(Stored records)

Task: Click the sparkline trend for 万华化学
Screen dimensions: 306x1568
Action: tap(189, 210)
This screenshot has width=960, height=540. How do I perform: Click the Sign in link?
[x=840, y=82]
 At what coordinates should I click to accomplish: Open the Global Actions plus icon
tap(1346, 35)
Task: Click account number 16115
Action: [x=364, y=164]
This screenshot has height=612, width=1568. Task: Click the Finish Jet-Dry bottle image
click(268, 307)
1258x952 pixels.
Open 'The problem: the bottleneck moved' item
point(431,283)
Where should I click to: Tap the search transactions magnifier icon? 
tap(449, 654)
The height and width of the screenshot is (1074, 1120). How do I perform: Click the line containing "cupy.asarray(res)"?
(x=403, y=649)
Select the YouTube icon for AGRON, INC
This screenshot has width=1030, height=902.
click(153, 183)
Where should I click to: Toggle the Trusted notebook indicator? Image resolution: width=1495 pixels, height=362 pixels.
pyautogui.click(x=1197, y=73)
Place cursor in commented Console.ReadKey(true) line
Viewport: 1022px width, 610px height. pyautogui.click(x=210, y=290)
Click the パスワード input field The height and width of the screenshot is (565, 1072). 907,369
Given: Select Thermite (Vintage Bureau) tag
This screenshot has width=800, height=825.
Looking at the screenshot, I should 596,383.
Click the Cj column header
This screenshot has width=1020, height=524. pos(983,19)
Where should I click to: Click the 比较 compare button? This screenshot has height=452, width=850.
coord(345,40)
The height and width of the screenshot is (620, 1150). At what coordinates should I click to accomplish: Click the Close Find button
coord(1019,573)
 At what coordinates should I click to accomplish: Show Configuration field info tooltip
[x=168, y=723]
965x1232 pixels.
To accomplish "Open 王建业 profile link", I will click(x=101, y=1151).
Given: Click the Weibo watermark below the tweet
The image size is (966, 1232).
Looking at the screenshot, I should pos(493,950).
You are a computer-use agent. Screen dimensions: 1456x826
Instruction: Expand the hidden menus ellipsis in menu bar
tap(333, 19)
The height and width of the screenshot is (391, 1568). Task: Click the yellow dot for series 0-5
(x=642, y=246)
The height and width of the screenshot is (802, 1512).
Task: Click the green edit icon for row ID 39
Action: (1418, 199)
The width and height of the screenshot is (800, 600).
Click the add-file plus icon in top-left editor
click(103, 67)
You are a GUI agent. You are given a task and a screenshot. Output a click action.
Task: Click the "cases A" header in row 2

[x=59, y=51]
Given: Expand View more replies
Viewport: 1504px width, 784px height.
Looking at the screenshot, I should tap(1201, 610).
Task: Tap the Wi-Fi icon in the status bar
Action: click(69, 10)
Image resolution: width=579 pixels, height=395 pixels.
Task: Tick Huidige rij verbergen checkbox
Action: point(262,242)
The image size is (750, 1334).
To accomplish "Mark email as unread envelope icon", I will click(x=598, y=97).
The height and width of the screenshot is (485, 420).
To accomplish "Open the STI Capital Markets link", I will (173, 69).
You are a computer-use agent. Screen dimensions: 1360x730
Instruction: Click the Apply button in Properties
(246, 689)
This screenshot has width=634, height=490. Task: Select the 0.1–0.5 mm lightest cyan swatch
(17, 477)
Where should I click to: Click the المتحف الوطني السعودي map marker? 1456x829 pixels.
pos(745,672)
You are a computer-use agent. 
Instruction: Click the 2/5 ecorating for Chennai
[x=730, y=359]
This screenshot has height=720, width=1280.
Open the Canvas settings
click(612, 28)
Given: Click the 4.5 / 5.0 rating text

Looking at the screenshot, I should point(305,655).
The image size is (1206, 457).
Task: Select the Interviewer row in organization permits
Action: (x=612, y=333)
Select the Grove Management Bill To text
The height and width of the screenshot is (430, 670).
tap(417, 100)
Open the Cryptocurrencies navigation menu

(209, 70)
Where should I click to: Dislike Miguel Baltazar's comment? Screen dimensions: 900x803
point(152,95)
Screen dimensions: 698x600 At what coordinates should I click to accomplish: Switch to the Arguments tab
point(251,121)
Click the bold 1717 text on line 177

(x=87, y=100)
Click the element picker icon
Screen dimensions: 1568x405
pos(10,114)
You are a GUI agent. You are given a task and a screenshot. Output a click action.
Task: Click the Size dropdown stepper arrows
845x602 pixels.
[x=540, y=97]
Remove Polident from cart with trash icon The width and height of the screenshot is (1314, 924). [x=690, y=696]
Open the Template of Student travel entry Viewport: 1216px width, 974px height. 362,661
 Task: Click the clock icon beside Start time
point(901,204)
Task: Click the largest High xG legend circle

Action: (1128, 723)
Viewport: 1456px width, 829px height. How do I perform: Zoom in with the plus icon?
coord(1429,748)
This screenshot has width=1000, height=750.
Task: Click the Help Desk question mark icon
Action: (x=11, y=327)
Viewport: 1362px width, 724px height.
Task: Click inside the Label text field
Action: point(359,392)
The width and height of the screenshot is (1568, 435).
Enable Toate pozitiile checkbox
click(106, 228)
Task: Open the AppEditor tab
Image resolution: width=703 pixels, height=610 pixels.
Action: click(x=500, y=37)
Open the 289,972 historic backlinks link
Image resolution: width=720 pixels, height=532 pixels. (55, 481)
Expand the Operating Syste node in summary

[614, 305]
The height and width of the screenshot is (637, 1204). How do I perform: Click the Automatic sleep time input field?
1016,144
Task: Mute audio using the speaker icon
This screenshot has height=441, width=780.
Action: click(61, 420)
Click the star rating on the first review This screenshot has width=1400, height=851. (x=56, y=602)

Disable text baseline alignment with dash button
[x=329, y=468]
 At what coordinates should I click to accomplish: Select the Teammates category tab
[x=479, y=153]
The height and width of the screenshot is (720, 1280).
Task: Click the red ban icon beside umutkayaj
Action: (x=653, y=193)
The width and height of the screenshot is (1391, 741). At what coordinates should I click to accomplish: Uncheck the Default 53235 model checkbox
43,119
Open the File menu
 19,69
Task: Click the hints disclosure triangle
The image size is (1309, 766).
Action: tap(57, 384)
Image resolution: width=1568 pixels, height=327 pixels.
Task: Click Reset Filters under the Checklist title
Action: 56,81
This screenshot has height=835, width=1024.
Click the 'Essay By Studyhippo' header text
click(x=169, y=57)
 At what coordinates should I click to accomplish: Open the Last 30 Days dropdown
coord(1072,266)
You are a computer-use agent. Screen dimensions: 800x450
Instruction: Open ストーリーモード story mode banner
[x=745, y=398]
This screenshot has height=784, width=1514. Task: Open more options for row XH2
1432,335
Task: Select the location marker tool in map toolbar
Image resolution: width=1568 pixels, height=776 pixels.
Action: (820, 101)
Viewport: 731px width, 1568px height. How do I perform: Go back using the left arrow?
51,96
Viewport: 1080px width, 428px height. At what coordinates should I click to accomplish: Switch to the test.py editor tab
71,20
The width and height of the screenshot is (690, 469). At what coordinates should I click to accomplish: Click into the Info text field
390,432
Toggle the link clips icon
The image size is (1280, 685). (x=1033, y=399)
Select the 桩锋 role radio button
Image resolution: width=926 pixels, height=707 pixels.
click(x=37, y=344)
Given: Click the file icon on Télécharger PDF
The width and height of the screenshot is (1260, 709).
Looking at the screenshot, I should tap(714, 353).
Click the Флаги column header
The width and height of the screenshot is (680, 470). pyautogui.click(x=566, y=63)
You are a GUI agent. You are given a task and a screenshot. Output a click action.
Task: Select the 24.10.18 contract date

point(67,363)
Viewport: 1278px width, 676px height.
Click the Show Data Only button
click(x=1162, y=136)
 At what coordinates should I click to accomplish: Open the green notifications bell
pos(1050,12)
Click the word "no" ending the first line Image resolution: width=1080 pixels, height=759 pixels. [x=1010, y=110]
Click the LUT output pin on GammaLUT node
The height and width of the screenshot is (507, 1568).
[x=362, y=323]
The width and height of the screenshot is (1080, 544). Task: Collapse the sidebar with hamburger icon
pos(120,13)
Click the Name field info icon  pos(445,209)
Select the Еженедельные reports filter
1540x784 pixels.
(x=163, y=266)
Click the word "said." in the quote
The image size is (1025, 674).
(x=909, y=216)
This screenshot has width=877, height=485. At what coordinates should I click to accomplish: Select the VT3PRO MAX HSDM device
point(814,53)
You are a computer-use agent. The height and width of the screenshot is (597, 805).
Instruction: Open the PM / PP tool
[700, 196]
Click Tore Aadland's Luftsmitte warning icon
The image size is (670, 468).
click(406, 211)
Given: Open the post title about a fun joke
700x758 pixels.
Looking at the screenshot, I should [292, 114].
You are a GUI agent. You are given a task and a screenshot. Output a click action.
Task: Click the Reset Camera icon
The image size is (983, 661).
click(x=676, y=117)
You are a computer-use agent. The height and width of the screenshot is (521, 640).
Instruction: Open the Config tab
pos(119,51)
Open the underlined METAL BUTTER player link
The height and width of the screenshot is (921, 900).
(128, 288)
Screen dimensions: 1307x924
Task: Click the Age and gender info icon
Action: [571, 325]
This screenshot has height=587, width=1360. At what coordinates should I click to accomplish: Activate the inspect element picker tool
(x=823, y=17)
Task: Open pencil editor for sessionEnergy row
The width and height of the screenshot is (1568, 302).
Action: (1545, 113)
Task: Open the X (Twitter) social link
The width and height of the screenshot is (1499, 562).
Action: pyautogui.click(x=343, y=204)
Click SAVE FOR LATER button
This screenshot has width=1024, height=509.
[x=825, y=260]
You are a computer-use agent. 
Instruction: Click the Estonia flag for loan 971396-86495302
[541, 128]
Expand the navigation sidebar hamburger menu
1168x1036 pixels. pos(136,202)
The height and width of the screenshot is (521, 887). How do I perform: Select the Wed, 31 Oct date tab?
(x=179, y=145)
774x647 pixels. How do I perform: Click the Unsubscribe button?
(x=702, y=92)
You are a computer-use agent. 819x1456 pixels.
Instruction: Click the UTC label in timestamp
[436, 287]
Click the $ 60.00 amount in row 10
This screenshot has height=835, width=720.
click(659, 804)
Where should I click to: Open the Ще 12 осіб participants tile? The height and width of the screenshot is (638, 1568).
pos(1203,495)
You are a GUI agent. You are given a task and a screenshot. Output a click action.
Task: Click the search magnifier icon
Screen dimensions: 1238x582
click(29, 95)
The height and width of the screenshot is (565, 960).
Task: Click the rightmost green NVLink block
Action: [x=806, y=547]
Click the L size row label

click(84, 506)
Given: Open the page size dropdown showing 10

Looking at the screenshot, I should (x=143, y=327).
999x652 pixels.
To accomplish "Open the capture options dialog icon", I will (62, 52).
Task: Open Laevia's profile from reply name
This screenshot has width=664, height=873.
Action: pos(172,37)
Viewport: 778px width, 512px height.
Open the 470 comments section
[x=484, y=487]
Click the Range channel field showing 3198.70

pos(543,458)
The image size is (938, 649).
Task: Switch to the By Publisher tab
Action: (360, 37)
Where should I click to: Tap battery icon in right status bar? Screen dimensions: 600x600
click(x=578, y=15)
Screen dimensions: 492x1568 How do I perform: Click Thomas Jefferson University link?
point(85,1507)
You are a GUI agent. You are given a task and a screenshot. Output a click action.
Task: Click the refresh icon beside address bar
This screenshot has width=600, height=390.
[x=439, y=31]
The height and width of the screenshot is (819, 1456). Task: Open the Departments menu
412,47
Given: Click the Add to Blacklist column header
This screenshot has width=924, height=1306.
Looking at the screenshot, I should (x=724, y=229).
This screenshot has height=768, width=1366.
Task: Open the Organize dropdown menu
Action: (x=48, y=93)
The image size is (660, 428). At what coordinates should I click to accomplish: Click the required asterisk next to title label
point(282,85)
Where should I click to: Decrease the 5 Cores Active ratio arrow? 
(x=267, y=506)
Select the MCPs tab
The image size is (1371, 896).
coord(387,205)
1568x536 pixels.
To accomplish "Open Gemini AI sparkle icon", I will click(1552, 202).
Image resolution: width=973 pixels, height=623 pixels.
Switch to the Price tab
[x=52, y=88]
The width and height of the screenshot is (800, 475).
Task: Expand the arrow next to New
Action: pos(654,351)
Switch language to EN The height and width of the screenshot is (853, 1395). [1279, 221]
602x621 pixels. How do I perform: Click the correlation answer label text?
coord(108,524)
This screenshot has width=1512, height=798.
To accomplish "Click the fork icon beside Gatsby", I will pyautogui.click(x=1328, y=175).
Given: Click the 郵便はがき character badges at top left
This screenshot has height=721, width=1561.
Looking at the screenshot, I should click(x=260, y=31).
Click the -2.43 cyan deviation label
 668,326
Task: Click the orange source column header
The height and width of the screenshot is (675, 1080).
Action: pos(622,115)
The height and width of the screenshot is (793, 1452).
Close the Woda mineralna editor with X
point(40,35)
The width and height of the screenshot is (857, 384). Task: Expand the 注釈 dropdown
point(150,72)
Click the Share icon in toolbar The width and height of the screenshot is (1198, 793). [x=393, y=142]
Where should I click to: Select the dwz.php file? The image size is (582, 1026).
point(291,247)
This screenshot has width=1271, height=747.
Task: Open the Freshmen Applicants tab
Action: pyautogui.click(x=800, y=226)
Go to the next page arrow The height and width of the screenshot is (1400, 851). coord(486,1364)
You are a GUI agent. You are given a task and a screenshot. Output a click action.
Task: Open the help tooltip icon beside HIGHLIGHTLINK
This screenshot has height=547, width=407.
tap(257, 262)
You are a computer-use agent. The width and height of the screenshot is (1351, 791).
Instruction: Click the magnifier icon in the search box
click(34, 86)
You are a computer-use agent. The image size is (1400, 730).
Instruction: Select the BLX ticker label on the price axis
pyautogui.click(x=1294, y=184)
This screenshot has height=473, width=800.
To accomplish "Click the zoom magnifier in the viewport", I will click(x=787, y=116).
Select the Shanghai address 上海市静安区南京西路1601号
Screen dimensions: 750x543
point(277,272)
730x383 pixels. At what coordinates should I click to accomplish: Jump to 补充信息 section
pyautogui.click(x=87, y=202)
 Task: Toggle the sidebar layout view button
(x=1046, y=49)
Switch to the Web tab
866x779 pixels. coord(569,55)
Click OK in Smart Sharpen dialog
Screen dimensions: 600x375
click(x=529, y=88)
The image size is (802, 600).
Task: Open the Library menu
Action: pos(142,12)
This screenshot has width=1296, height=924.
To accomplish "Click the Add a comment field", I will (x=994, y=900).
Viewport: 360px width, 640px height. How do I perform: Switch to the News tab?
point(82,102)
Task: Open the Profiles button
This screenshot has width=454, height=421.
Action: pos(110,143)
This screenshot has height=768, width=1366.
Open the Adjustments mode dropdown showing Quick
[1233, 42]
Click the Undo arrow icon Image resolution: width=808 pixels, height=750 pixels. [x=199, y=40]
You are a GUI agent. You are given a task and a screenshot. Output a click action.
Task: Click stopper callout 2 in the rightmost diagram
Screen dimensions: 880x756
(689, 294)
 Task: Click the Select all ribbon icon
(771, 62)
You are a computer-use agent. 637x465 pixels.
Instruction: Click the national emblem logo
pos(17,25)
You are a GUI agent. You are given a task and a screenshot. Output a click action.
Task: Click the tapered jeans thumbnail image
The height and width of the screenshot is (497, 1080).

§ Activity
Give back, word for word, only the lines above from the line holding "header in row 2" to the line holding "Remove Polident from", both included.

§ Response
Task: Click the "cases A" header in row 2

[x=59, y=51]
Given: Expand View more replies
Viewport: 1504px width, 784px height.
Looking at the screenshot, I should tap(1201, 610).
Task: Tap the Wi-Fi icon in the status bar
Action: click(69, 10)
Image resolution: width=579 pixels, height=395 pixels.
Task: Tick Huidige rij verbergen checkbox
Action: point(262,242)
The image size is (750, 1334).
To accomplish "Mark email as unread envelope icon", I will click(x=598, y=97).
The height and width of the screenshot is (485, 420).
To accomplish "Open the STI Capital Markets link", I will (173, 69).
You are a computer-use agent. Screen dimensions: 1360x730
Instruction: Click the Apply button in Properties
(246, 689)
This screenshot has width=634, height=490. Task: Select the 0.1–0.5 mm lightest cyan swatch
(17, 477)
Where should I click to: Click the المتحف الوطني السعودي map marker? 1456x829 pixels.
pos(745,672)
You are a computer-use agent. 
Instruction: Click the 2/5 ecorating for Chennai
[x=730, y=359]
This screenshot has height=720, width=1280.
Open the Canvas settings
click(612, 28)
Given: Click the 4.5 / 5.0 rating text

Looking at the screenshot, I should point(305,655).
The image size is (1206, 457).
Task: Select the Interviewer row in organization permits
Action: (x=612, y=333)
Select the Grove Management Bill To text
The height and width of the screenshot is (430, 670).
tap(417, 100)
Open the Cryptocurrencies navigation menu

(209, 70)
Where should I click to: Dislike Miguel Baltazar's comment? Screen dimensions: 900x803
point(152,95)
Screen dimensions: 698x600 At what coordinates should I click to accomplish: Switch to the Arguments tab
point(251,121)
Click the bold 1717 text on line 177

(x=87, y=100)
Click the element picker icon
Screen dimensions: 1568x405
pos(10,114)
You are a GUI agent. You are given a task and a screenshot. Output a click action.
Task: Click the Size dropdown stepper arrows
845x602 pixels.
[x=540, y=97]
Remove Polident from cart with trash icon The width and height of the screenshot is (1314, 924). [x=690, y=696]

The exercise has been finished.